• [Exercise details] Begin at the line containing "Where should I click to: Choose" and retype each line through the end of the records exactly. Include nothing else and no pictures.

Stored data
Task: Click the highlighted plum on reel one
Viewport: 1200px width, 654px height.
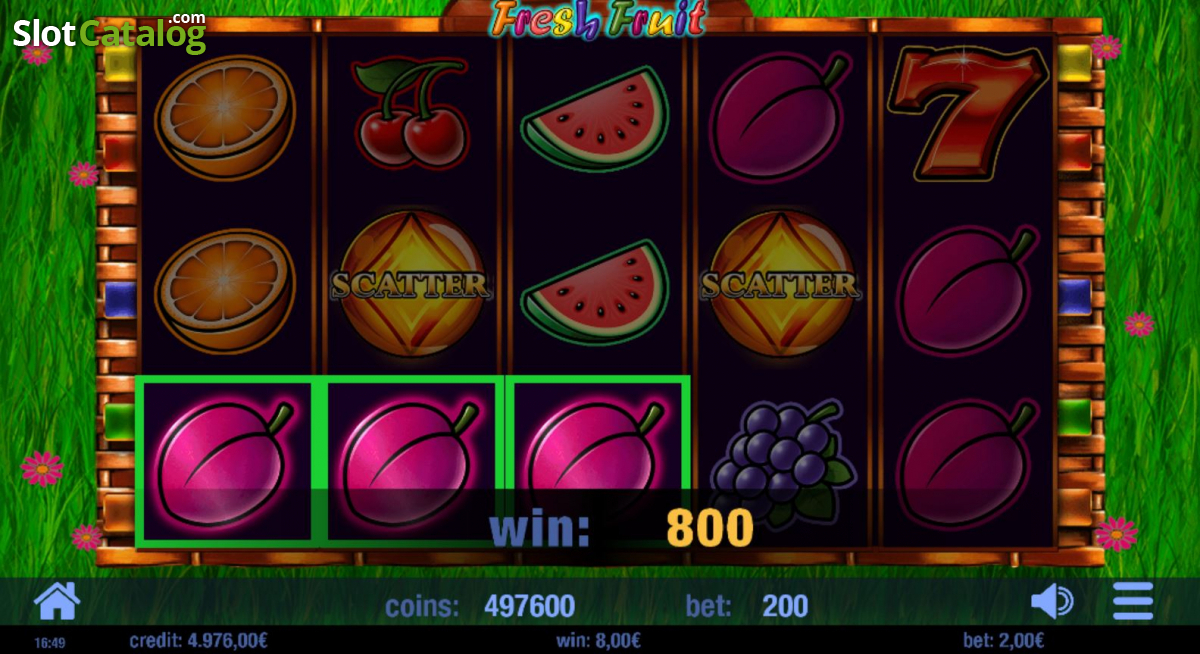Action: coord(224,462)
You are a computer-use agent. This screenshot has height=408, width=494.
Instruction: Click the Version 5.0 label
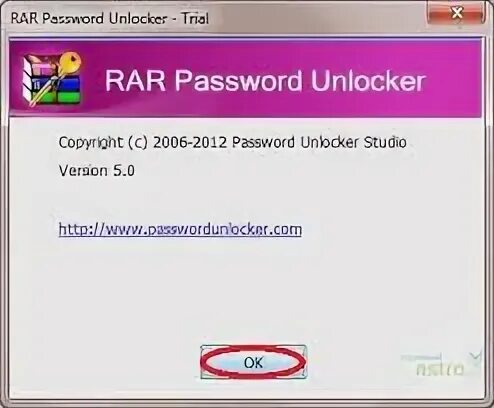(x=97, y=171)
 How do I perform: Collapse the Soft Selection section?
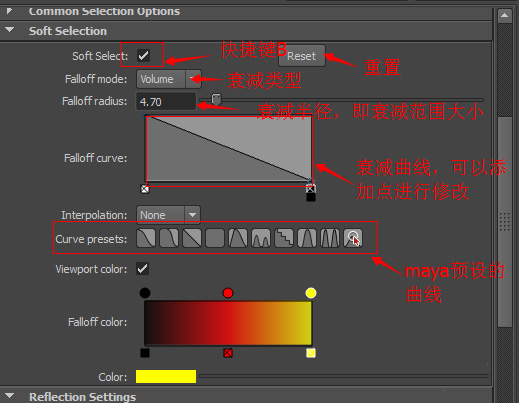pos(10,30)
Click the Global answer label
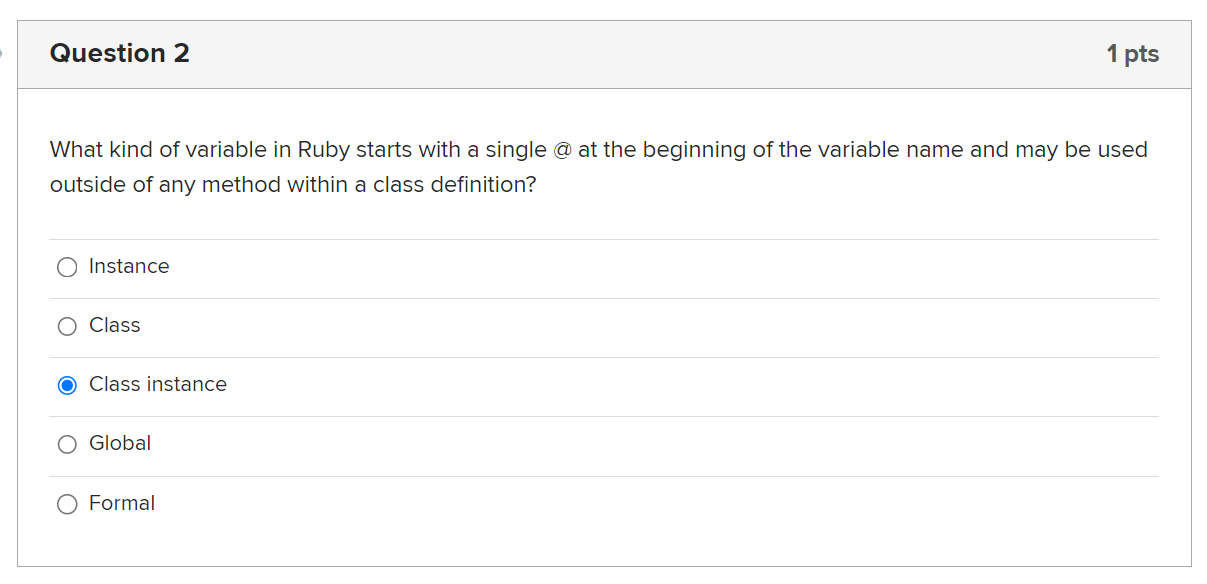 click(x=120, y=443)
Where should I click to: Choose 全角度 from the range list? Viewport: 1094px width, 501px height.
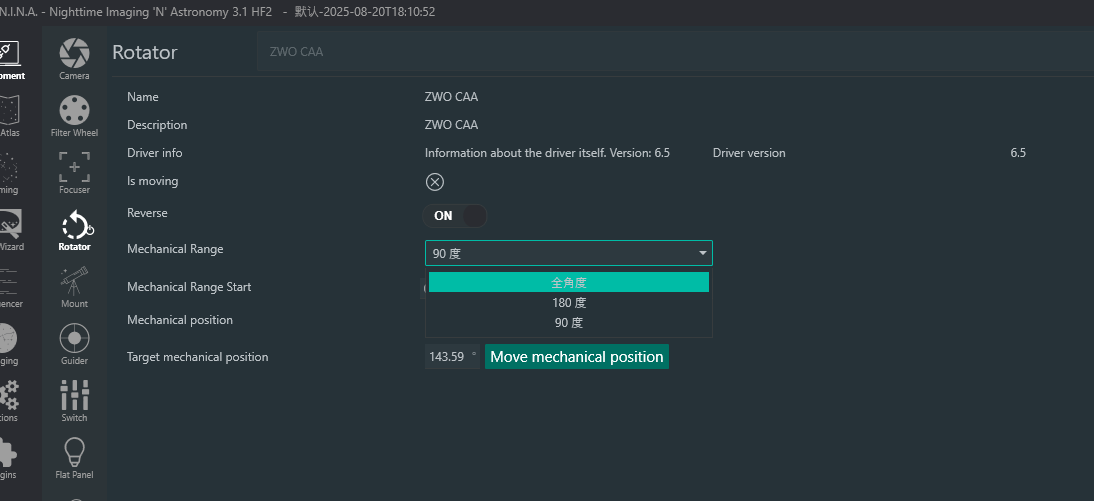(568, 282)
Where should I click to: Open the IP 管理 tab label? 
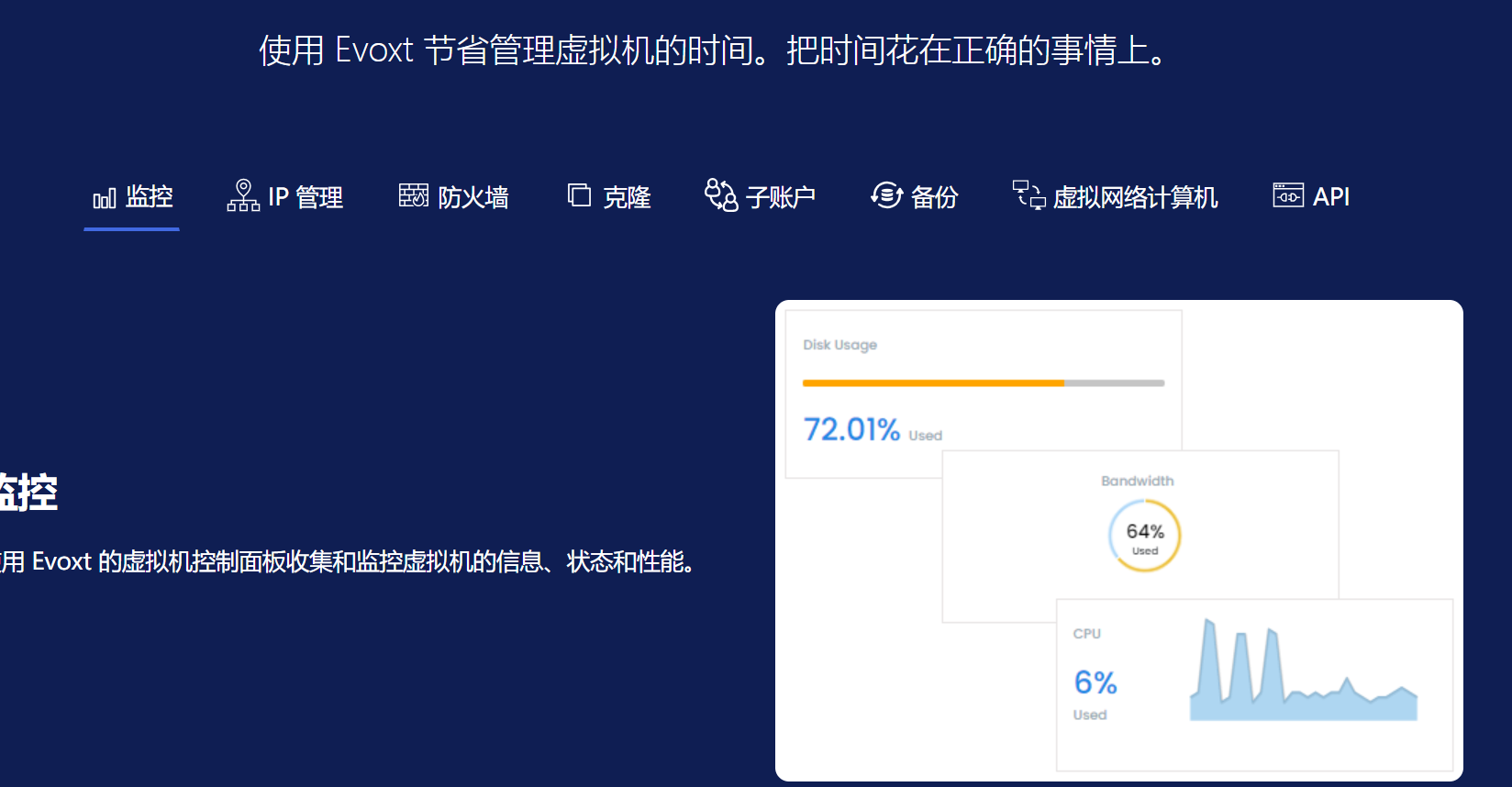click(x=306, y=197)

• [Task result]
Where should I click to: Choose 全角度 from the range list? Viewport: 1094px width, 501px height.
(568, 282)
Where should I click to: Open the IP 管理 tab label? 
click(x=306, y=197)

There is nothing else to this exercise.